##### Listed entries #####

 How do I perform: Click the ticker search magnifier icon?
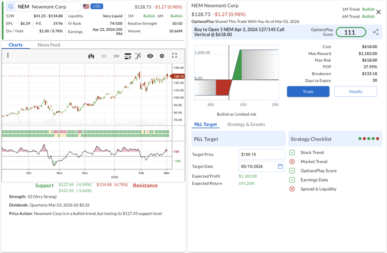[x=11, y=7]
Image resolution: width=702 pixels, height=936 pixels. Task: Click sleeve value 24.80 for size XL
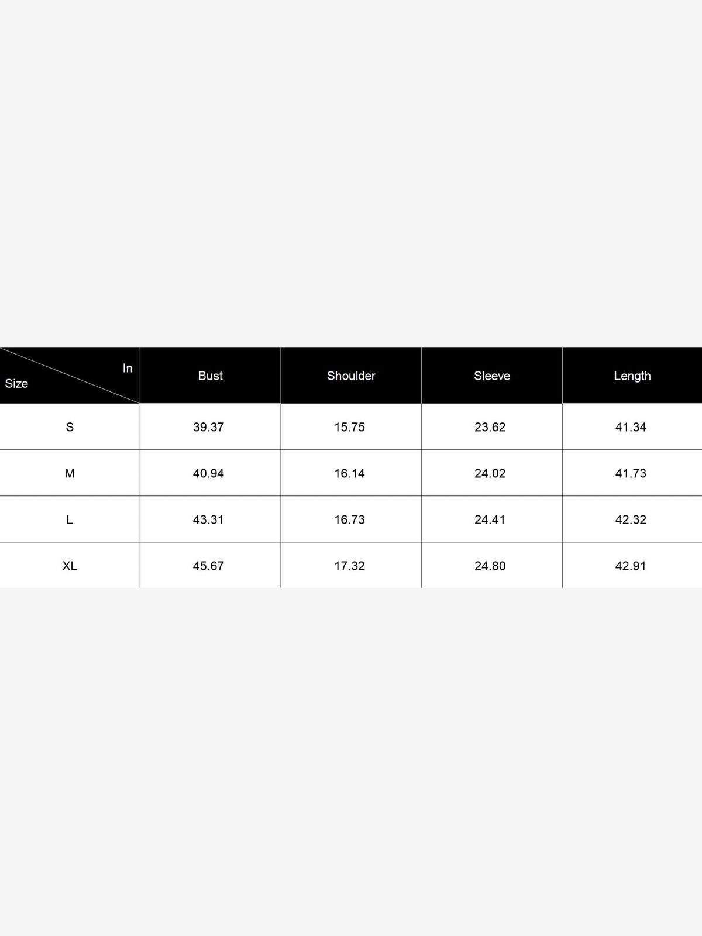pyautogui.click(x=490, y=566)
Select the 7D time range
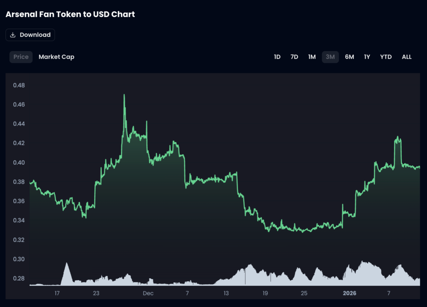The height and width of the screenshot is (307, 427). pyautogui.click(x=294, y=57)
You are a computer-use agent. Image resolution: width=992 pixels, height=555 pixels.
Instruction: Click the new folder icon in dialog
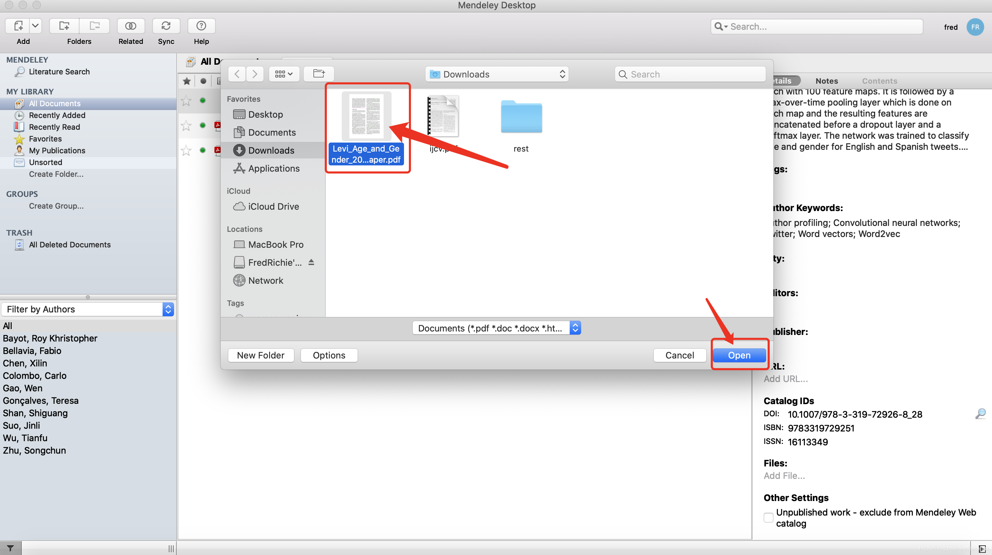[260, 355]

#####
##### Listed entries #####

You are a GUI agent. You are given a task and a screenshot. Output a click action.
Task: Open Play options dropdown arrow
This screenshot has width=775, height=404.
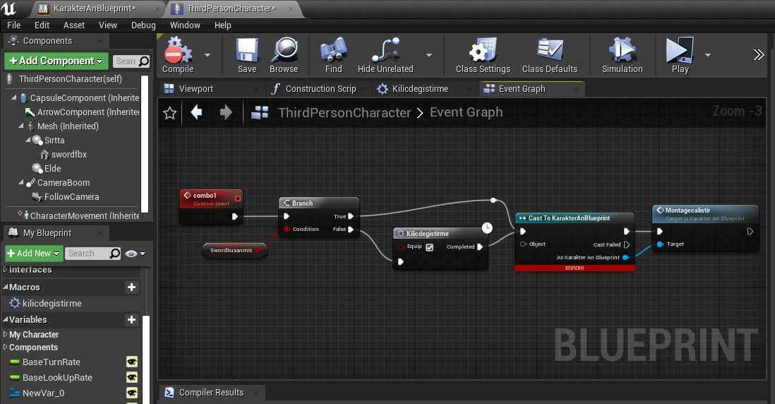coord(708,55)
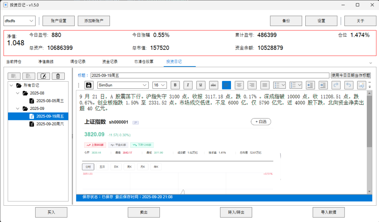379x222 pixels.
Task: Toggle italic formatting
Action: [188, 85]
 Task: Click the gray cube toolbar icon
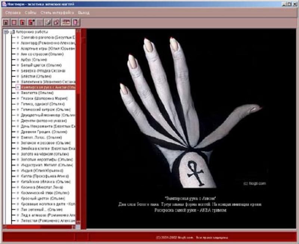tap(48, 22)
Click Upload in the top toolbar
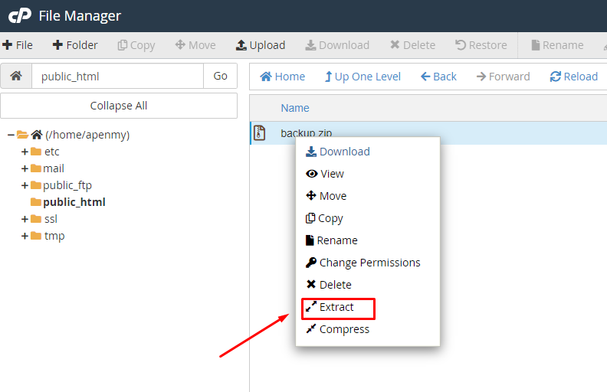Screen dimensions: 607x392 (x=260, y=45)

#####

### Work task
Wherever the string "agent" occurs in the entries, copy that whole line.

### Response box
You are a computer-use agent. Image resolution: width=992 pixels, height=555 pixels.
You are a GUI agent. You are given a task and a screenshot. Output a click action.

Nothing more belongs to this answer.